Rewrite the rows below, replacing each "screenshot" with "image" and keeping everything else unchanged. Omit the pictures from your output.

(Part of a data file)
>> Begin

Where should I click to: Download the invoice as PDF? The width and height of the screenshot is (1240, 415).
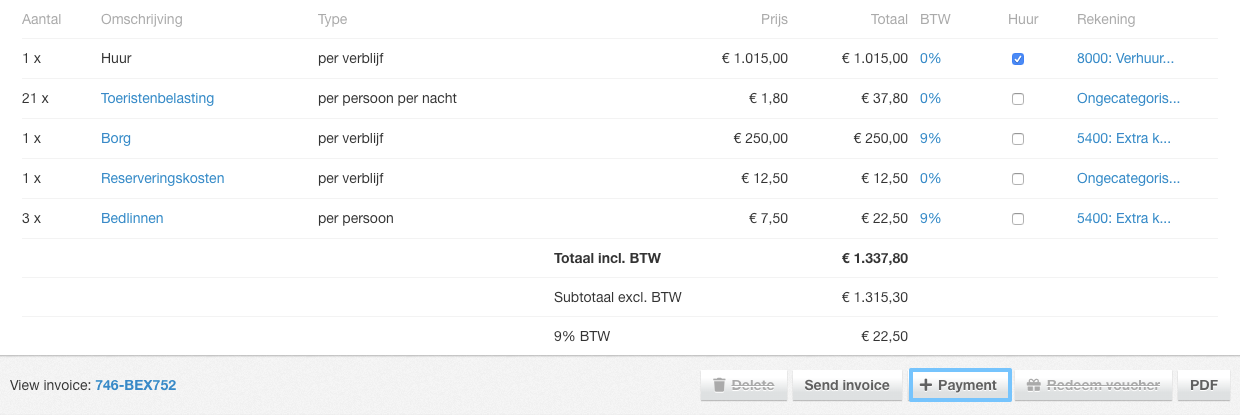pos(1204,385)
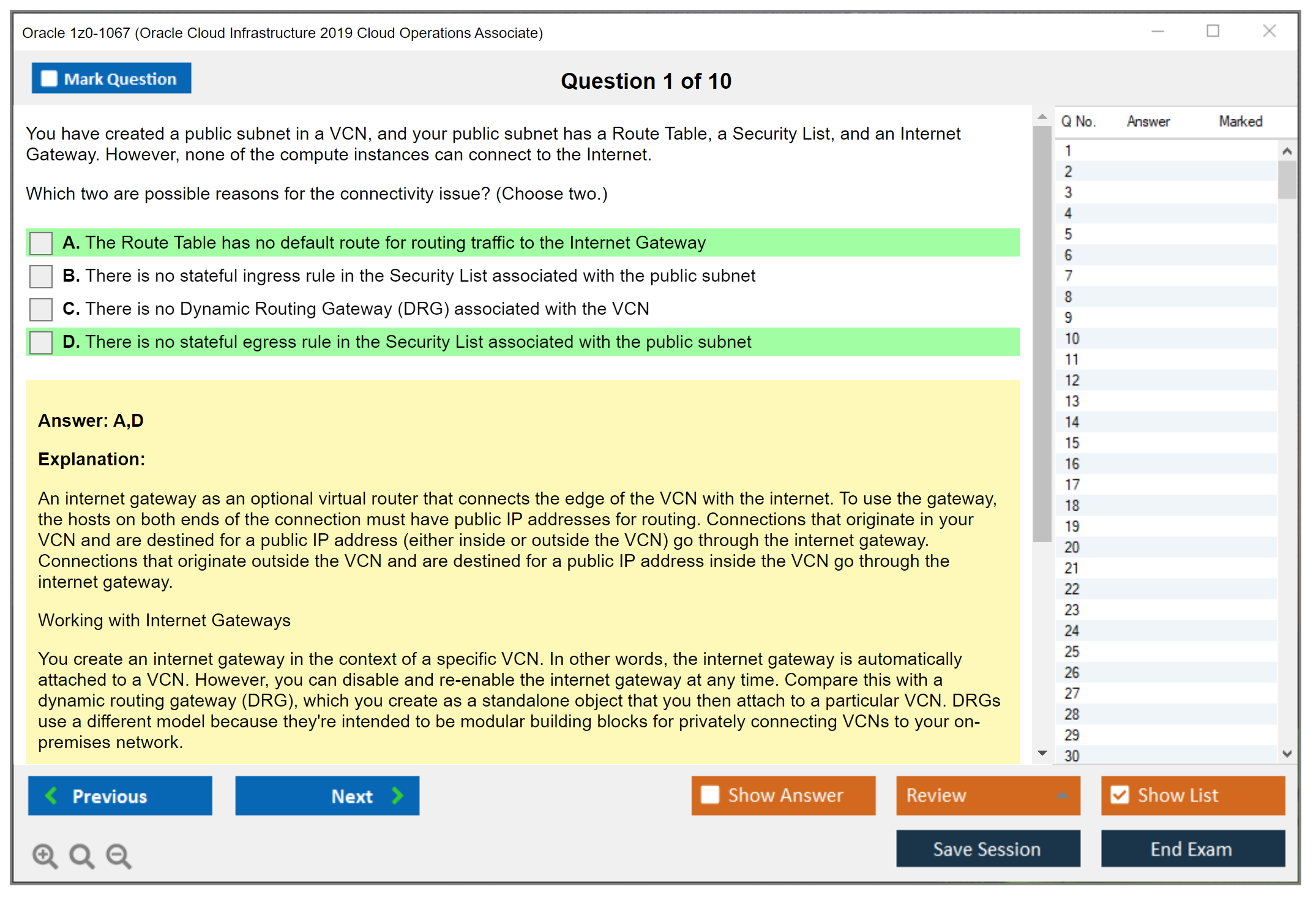Check option B stateful ingress rule

click(41, 276)
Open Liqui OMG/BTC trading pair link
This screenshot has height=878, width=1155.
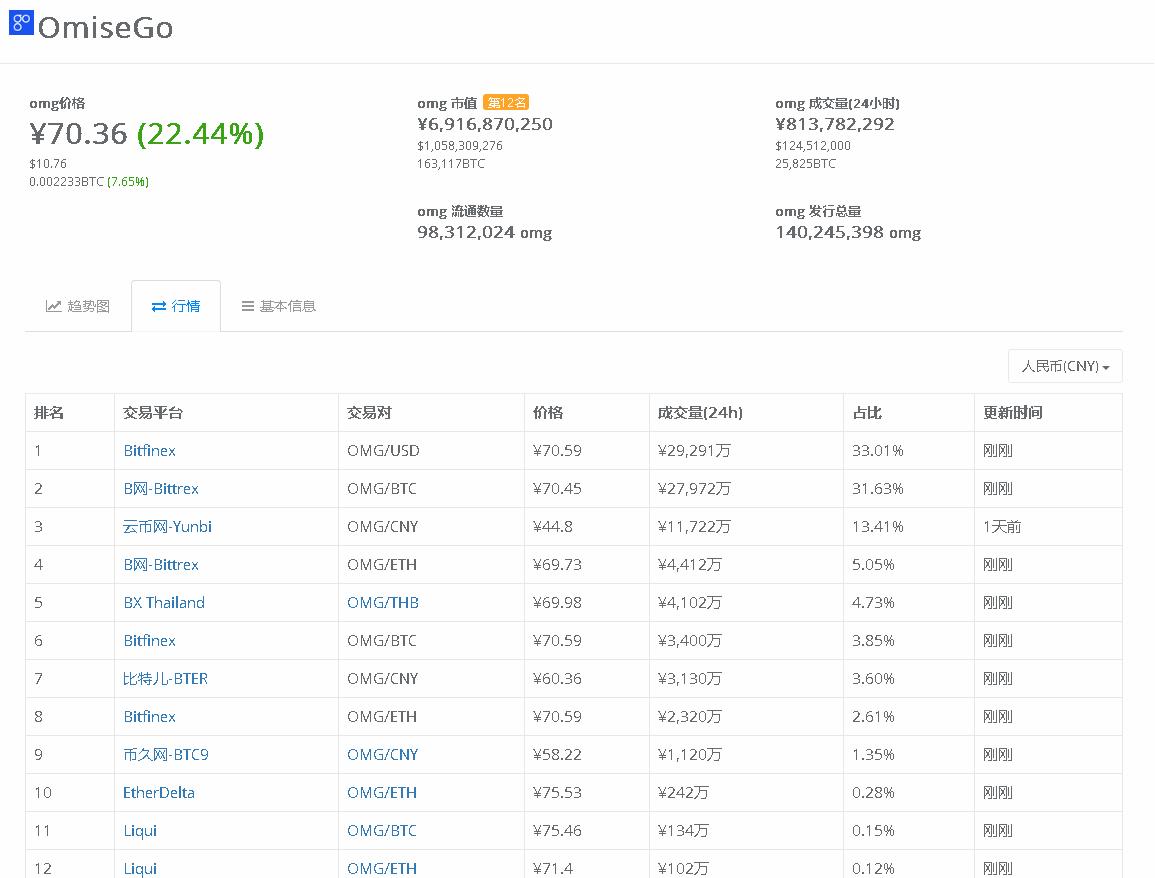(x=382, y=831)
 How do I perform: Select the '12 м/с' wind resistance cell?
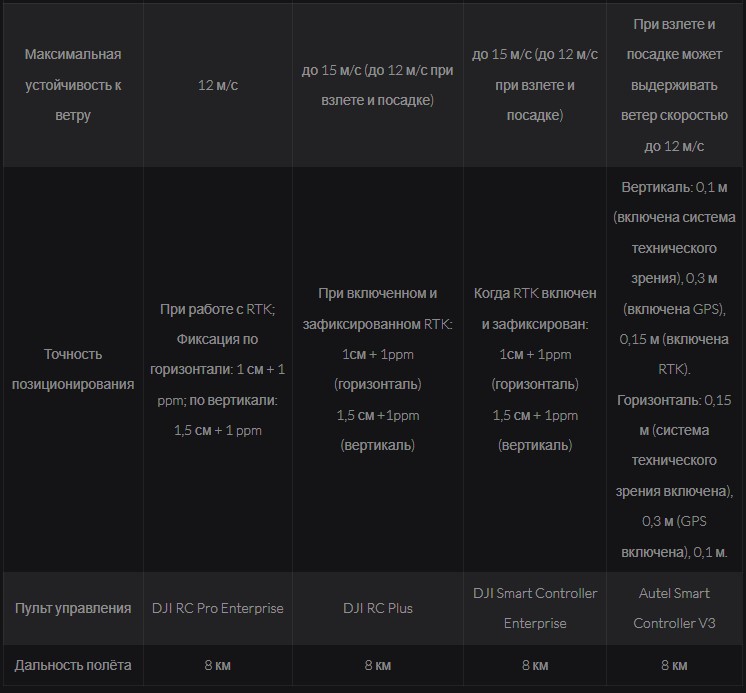click(217, 85)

>> End

— FINISHED ANSWER —
Where should I click to: Download the invoice as PDF? The width and height of the image is (1240, 415).
pos(1204,385)
Check option B stateful ingress rule

click(41, 276)
Open Liqui OMG/BTC trading pair link
This image has height=878, width=1155.
(x=382, y=831)
 How do I perform: Select the '12 м/с' wind resistance cell?
click(217, 85)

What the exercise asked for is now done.